About the Nuances between Performance Bond and Performance Guarantee
A Performance Bond (PB) is a guarantee that follows the goods to the destination port in where if the goods can be rejected for good reason, then applying on the collection of PB supported by a Bank Guarantee (BG). Both the Performance Guarantee and the Performance bond are “based” on performance yet both are different types of performance assurance.
A Performance Bond is for a deal that works for the supplier in possession of goods and an end buyer taking possession of goods. The delivery of title documents cannot be secured so an intermediary is not to enter in such deals. As to Performance Guarantee, it is a guarantee given by the seller’s bank to the buyers bank in the form of an unconditional Stand-By letter of Credit.
If the delivery fails and the delivery documents are not presented to the bank on the date specified in the contract, the bank just automatically pays buyer bank the Performance Guarantee unconditionally, No questions asked. So the Intermediary must ask the seller to issue a Performance Guarantee (PG) of 2% (Not a Performance Bond) of the total cost as defined in contract, issued as unconditional as per Stand-by Letter of Credit procedures defined under UCP600 banking rules, issued within 3 days of buyers L/C being transferred.
Special Note: A Performance Guarantee does not activate the L/C. Same applies to activation of the L/C does not mean money.
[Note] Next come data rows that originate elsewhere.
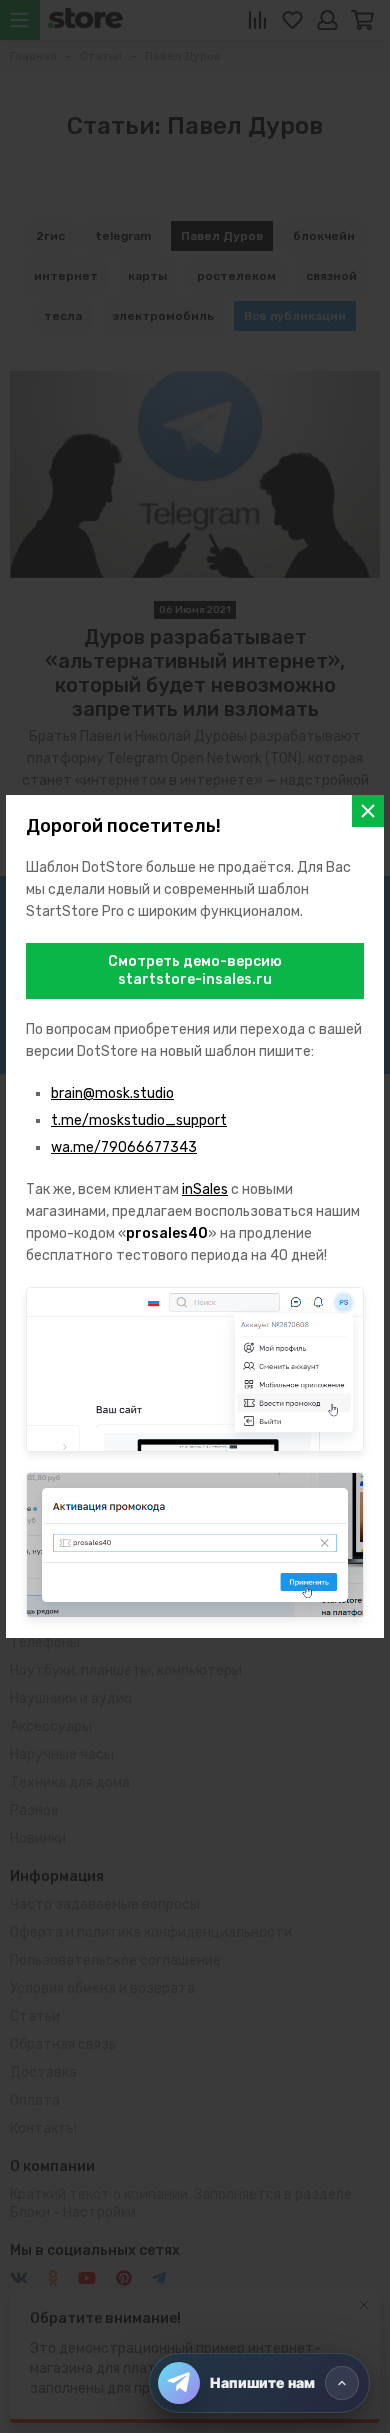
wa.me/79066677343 (124, 1147)
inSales (205, 1189)
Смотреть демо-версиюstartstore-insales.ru (195, 970)
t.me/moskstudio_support (139, 1120)
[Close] (368, 811)
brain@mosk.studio (112, 1093)
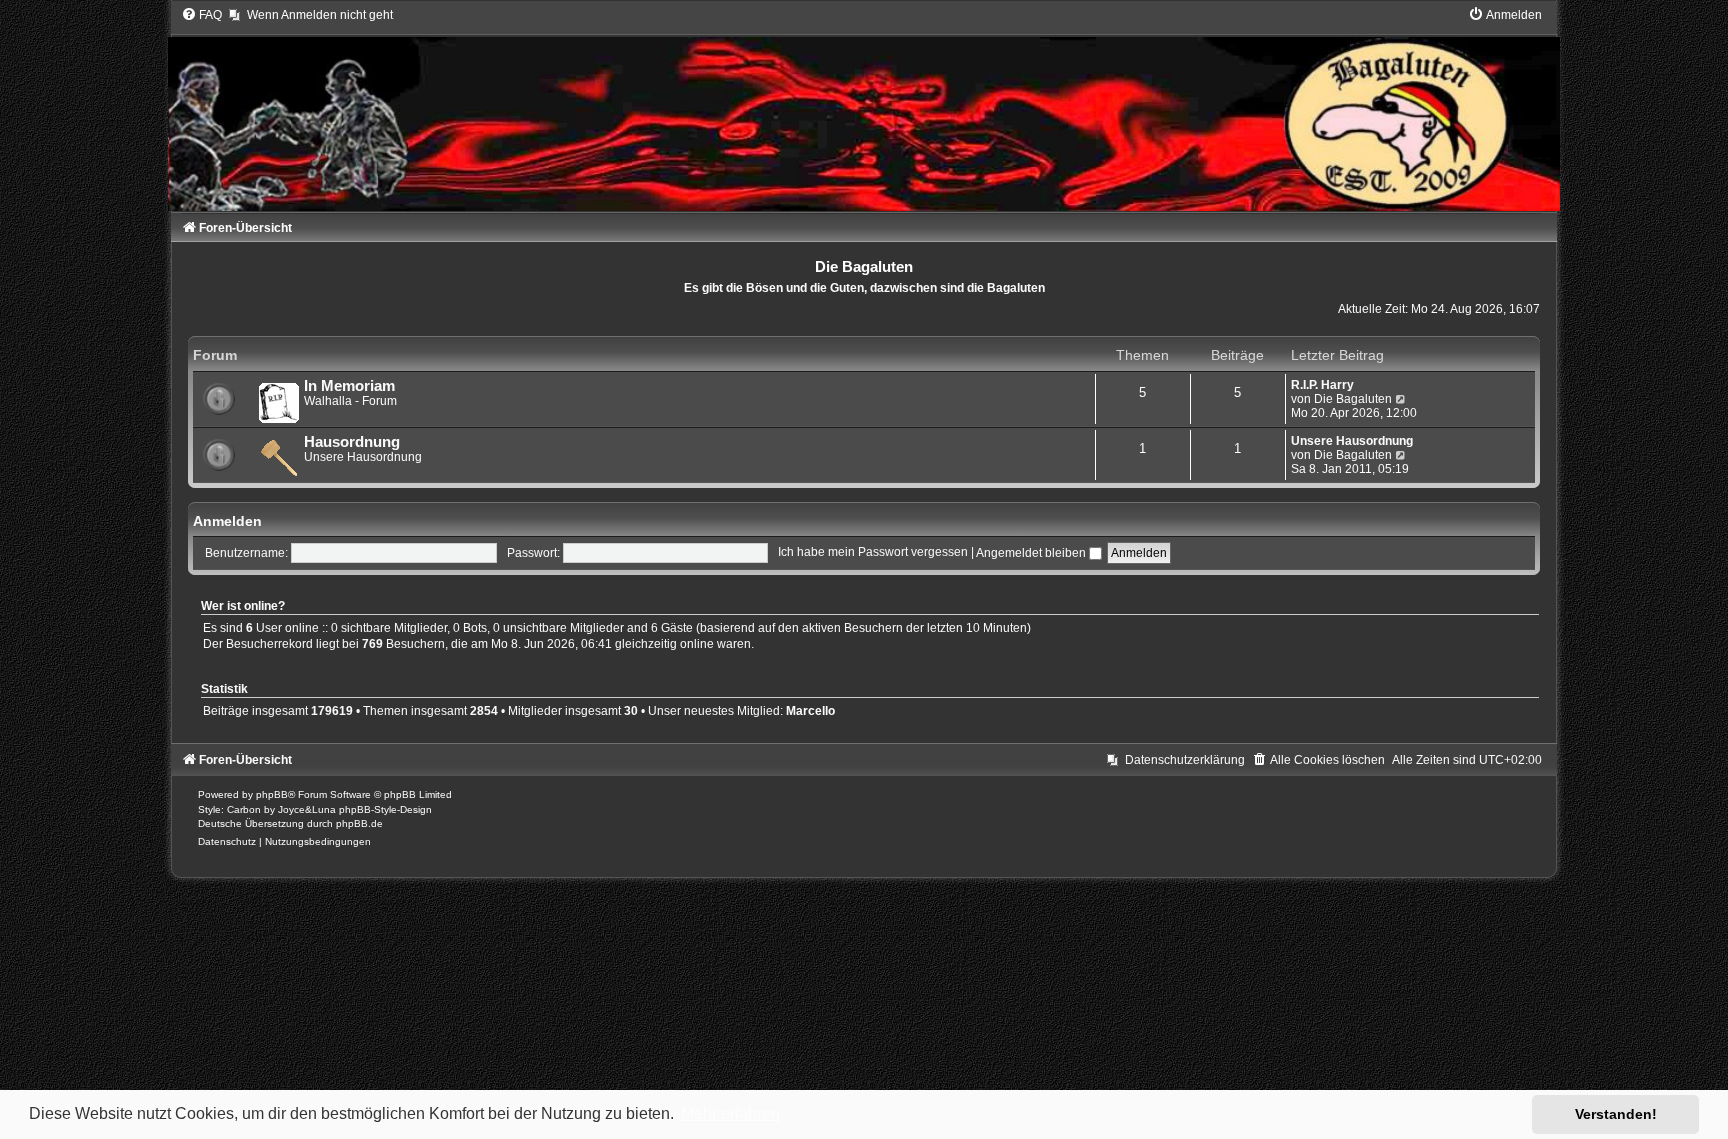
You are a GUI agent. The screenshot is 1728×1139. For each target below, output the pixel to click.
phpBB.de (359, 823)
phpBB (272, 794)
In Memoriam (349, 386)
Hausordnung (352, 442)
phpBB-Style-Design (385, 809)
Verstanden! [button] (1616, 1114)
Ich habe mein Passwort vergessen (873, 553)
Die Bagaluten (1353, 399)
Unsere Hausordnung (1352, 441)
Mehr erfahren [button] (730, 1113)
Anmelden (227, 521)
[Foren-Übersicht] (863, 108)
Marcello (810, 711)
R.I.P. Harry (1322, 385)
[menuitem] (201, 15)
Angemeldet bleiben (1032, 553)
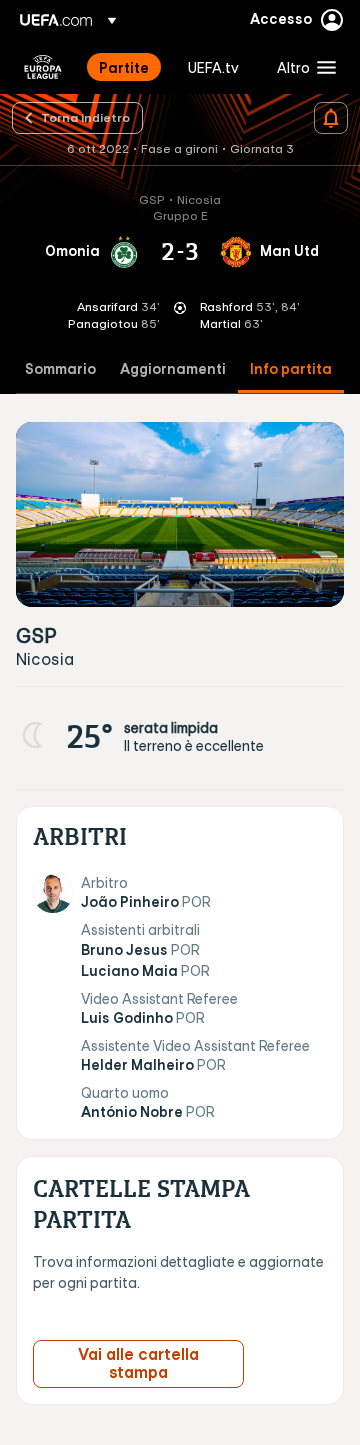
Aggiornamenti (173, 369)
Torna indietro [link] (85, 117)
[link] (124, 67)
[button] (302, 67)
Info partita (291, 369)
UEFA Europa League (43, 67)
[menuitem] (126, 67)
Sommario (60, 369)
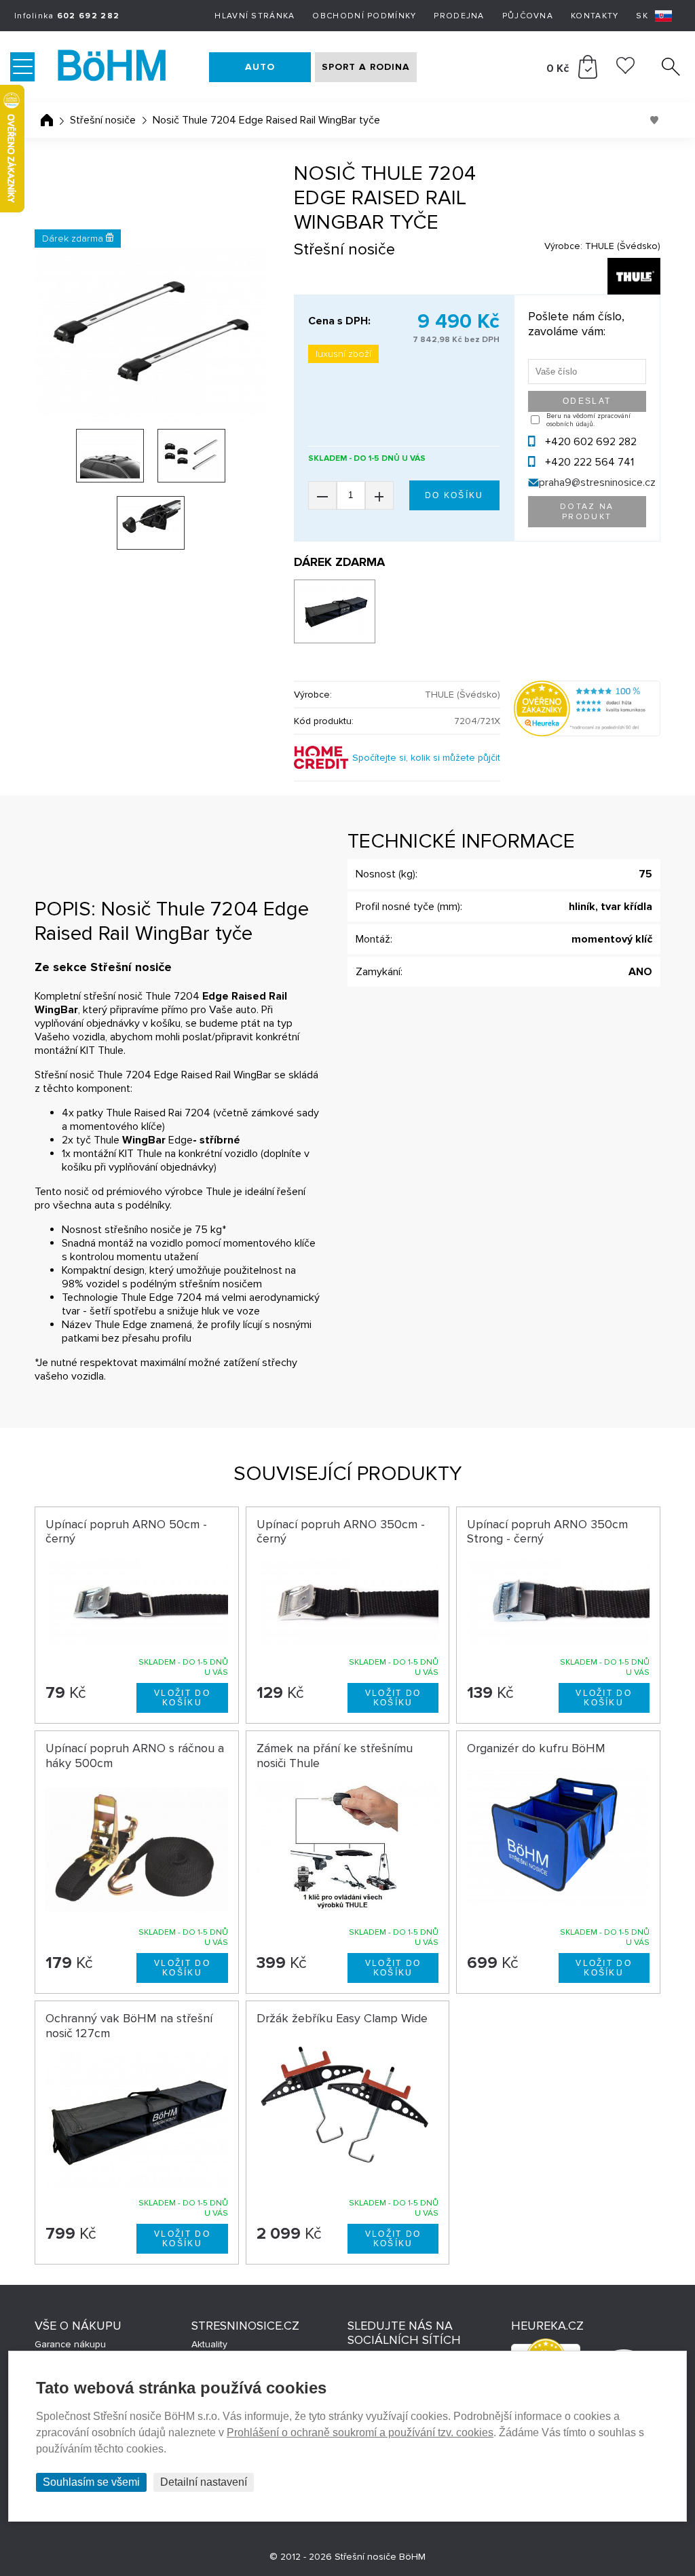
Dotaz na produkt (587, 511)
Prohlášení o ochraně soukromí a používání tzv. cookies (360, 2432)
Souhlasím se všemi (91, 2482)
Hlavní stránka (254, 16)
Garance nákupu (70, 2344)
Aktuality (209, 2344)
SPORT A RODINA (366, 67)
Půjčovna (527, 16)
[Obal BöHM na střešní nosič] (334, 611)
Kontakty (594, 16)
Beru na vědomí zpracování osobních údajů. (588, 420)
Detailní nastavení (203, 2482)
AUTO (260, 67)
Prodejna (459, 16)
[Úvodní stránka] (47, 120)
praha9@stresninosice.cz (597, 482)
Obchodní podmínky (364, 16)
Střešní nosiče (103, 120)
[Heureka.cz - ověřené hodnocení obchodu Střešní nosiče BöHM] (587, 733)
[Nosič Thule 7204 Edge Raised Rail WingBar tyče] (151, 335)
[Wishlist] (625, 70)
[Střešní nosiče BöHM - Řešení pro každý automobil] (125, 67)
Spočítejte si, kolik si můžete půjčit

A Bank Performance Guarantee is issued in the form of a Stand by Letter of Credit defined by and subject to the rules of ISP98 (International Standby Practice) by the suppliers bank as a guarantee of delivery to the buyers bank. This is a complete separate entity to the Pre Advised Documentary Letter of Credit. The Pre Advised Transferable Documentary Letter of Credit is issued by a prime Top World Bank Per UCP600 banking laws by the buyer for purchase of goods and is activated only when the Pre Advise conditions are met.
The conditions in the Pre Advise L/C is not the Performance Guarantee. Activation of a letter of credit is not money in the suppliers bank account. Activation of the L/C means the buyer who issued the L/C cannot change his mind and void the Letter of Credit unless fraud is proven. The active Letter of Credit turns into money only when the delivery documents are presented to the bank and the end buyer.
The L/C is always issued first by the buyer and the Bank Performance Guarantee is issued by the supplier second. Sometimes instead of a Bank Guarantee the supplier offers a “LDD” (Late Delivery Discount) applied as a credit of XX% to favor of the end buyer on the Sellers invoice if delivery fails to be made on time. The buyer sometimes sees the “LDD” as the favorable choice of delivery guarantee as the % value offered on the LDD is higher than the % value of the SLC.